Significant associations were found in Asians but with borderline statistical significance in Europeans, suggesting a possible role of ethnic differences in genetic backgrounds and the environment they lived in. The impact of this polymorphism may be masked by the presence of other as-yet unidentified causal genes involved in stroke development in Europeans. Other factors such as selection bias, different matching criteria may also play a role. The above differences may lead to the inconsistent results. In addition, there is only one reported study using African population for this polymorphism. So it is also likely that the observed ethnic differences may be due to chance because studies with small sample size may have low statistical power to detect a slight effect. Thus, additional studies are warranted to further validate ethnic difference in the effect of this polymorphism on stroke risk, especially in Africans.

In the subgroup analysis by subtype, significantly higher stroke risk was observed in SVD but with borderline statistical significance in LVD. Stroke is a heterogenous disease and it is possible that ACE I/D polymorphism may play different roles in the differing subtypes of strokes. Our findings indicate that genetic risk factors for different subtypes are likely different, supporting the view that they are pathologically distinct entities, with SVD having a greater genetic liability compared to LVD.

No significant association between variant genotypes and stroke risk was observed when the included studies were stratified by gender. The null result may be due to limited number of studies with available data, which had insufficient statistical power to detect a slight effect or may have generated a fluctuated risk estimate.

Our findings confirmed results from previous meta-analyses.
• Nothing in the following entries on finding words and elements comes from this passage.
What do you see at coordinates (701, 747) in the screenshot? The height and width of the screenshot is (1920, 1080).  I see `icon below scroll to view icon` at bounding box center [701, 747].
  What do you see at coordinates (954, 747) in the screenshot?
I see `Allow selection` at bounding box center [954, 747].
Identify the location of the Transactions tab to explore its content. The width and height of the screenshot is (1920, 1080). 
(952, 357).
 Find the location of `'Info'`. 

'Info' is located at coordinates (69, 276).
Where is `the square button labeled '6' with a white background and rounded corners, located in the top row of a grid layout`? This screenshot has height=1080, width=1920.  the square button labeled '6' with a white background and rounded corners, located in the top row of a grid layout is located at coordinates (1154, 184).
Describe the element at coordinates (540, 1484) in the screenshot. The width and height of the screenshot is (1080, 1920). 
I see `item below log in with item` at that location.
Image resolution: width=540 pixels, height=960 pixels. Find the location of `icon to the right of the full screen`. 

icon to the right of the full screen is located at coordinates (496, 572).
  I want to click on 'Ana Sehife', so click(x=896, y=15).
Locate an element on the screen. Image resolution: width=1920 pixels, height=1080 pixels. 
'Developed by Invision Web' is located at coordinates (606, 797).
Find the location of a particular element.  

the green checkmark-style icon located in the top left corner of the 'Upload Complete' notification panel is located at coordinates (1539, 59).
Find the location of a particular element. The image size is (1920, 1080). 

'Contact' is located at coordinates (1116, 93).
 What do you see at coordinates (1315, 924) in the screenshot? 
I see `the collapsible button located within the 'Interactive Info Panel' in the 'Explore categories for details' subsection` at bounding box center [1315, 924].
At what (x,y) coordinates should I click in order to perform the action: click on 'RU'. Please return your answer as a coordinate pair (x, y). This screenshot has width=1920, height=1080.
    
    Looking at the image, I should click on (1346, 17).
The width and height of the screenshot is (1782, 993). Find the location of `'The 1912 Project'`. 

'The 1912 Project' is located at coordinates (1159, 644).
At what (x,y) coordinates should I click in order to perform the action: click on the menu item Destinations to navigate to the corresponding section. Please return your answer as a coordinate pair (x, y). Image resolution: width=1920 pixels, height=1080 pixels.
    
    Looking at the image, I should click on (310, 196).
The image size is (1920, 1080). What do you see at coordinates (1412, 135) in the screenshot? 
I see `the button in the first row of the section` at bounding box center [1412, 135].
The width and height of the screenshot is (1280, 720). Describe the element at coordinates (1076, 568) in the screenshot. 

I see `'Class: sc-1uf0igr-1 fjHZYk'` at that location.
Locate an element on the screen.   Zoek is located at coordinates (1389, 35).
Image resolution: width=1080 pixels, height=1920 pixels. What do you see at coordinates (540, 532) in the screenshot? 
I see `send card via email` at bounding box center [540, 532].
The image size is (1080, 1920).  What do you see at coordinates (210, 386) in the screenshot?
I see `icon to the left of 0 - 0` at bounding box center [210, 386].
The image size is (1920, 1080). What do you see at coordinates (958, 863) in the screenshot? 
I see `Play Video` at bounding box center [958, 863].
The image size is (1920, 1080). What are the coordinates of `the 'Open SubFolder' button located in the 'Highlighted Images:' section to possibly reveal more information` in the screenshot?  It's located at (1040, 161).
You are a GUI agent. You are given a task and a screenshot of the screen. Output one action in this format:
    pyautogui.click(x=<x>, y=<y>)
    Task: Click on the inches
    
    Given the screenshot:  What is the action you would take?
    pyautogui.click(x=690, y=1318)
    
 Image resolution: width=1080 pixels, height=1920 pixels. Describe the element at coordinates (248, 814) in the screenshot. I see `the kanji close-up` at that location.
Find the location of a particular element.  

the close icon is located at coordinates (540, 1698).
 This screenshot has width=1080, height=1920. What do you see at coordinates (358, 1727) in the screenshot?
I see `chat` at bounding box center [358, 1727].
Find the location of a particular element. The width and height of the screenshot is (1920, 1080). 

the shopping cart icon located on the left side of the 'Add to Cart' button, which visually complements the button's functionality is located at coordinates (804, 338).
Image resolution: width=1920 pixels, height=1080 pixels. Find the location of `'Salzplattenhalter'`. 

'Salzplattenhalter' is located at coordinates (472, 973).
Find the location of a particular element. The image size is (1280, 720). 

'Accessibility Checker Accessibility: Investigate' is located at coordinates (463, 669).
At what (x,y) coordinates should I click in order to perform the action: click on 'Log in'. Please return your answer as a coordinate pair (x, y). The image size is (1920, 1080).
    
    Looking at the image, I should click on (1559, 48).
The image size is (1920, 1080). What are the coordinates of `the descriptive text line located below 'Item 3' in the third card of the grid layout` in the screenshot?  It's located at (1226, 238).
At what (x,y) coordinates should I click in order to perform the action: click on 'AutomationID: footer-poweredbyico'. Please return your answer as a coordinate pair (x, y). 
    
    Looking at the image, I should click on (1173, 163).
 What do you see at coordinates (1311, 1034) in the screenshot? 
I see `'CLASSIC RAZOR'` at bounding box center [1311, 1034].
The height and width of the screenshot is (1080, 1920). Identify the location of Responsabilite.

With the accumulative evidence, we were able to enhance the precision of the risk estimates and perform subgroup analyses to explore sources of heterogeneity, thereby increasing the clinical relevance of our findings. However, some limitations of this meta-analysis should be addressed. First, lacking of the original data of the reviewed studies limited our further evaluation of potential interactions, because the gene-gene interaction and gene-environment interaction may modulate stroke risk. Second, a potential publication bias may exist, as shown by the funnel plot and the Egger's test. Nevertheless, correction for this bias using the trim and fill method did not materially alter the combined risk estimate.

In conclusion, this meta-analysis provided evidence of the association between the ACE I/D polymorphism and stroke risk, supporting the hypothesis that the ACE I/D polymorphism may be a low-penetrance susceptibility marker of stroke. However, additional large studies are warranted to validate our findings. Future studies should use standardized genotyping methods and homogeneous patients and well-matched controls and include multi-ethnic populations. Furthermore, detailed gene-gene interaction and gene-environment interaction should also be considered in future studies, which should lead to better understanding of the association between the ACE I/D polymorphism and stroke risk.

Funding Statement

This study was supported by National Natural Science Foundation of China (31200938, 31171016, 81070922, 81171099), Natural Science Foundation of Jiangsu Province (BK2011021), and Natural Science Foundation of Jinling Hospital (2012009). The funders had no role in study design, data collection and analysis, decision to publish, or preparation of the manuscript.